Perhaps this is what the city’s former mayor meant when he once declared the city “a stinking, rotten town.”
According to local media reports, the story goes like this: Brooks, a 40-year career firefighter and United States Marine Corps veteran, has served as chief of the Utica Fire Department (UFD) in upstate New York for the past 13 years.
As part of his job duties, Brooks and a contingent from the fire department traveled to Manhattan in the days after 9/11, spending a week assisting with rescue and recovery efforts. They brought equipment and gear with them from the UFD.
The result, according to Brooks, is that he’s been battling cancer for several years after inhaling toxic fumes and handling dangerous materials at Ground Zero. This compelled Brooks to apply for health benefits under state law which cover illnesses and injuries incurred while in the performance of one’s job.
Furthermore, according to state statutes, an individual hired by a paid department that develops certain types of cancer while in their employ, is presumed to have incurred the illness as a result of their job duties. It is called “presumptive cancer coverage.”
The law is clear here – Brooks developed his illness in the service of the UFD, and it is therefore the municipality’s responsibility to cover it as a work-related illness.
The city disagrees. Two-term Democratic Mayor Robert Palmieri waited five months to even respond to Brooks’ application. At that juncture, Palmieri and his attorneys summoned Brooks to City Hall, summarily dismissed him from the service, had him turn in his radio and keys, instructed him not to represent himself as Chief to anyone, and placed him on administrative leave. This administrative leave requires Brooks to take sick time.
“It’s immoral and inappropriate,” Brooks told Syracuse.com. “I don’t have a good relationship with the mayor, and this is just a way to get rid of me. It’s all political.”
City officials for their part haven’t commented due to “pending personnel matters.” Palmieri though, has denied it was a political move.
This should raise serious concerns, however. First being the city’s claim that Brooks wasn’t in New York City on work-related duties. This can easily be dismissed since there was no denial of any request to go to NYC in the aftermath of 9/11, and no disciplinary action taken for using city equipment.

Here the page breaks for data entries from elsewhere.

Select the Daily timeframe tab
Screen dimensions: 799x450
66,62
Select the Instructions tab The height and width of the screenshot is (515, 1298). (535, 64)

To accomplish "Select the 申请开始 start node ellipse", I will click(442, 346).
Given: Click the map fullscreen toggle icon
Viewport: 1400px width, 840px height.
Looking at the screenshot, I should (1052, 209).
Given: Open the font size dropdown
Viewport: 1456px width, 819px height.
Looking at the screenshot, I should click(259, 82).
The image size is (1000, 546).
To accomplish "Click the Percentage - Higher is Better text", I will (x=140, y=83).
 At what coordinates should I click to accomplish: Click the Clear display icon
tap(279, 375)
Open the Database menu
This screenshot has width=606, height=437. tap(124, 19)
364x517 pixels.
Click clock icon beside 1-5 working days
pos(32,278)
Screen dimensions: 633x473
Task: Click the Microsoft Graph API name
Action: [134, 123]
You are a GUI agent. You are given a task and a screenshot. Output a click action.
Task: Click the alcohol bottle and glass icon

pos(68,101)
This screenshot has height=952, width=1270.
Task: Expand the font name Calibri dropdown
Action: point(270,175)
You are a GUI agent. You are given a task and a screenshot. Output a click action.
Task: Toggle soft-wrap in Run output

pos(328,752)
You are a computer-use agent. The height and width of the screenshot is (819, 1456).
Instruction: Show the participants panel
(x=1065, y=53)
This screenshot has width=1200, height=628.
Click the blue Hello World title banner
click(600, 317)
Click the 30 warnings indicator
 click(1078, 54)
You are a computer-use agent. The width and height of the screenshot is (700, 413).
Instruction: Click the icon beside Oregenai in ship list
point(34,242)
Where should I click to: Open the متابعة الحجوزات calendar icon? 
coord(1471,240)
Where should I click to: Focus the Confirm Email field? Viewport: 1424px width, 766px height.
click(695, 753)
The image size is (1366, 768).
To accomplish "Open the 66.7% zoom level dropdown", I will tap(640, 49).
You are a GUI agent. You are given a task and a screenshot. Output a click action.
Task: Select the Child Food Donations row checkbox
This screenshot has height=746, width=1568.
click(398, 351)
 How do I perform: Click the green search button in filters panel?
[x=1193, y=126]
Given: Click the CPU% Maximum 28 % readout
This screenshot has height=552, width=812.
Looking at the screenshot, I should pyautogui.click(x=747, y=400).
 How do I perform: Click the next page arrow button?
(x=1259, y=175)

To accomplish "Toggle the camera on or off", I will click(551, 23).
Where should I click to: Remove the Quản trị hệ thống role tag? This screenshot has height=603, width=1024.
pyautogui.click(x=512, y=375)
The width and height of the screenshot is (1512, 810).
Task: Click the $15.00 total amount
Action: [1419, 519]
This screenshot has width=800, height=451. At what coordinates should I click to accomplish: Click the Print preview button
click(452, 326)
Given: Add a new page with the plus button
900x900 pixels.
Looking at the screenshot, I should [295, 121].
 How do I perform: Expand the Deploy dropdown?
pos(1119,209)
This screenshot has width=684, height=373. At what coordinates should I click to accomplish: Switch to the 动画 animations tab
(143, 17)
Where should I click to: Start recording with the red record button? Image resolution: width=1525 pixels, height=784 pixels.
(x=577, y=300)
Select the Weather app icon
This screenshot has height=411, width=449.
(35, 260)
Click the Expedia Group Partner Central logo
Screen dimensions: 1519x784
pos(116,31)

Second, the mayor might have reversed himself, having been quoted as saying “(Brooks) is still the chief.”
Finally, it must be asked of the mayor: Is this retribution for the Chief’s son, John Brooks – who is a firefighter-paramedic for the UFD – requesting a religious exemption during a dispute over the the younger Brooks’ hair length?
Palmieri for his part has developed a pattern of denying benefits to his city’s first responders. In 2015, Palmieri attempted to deny benefits for the city’s police officers.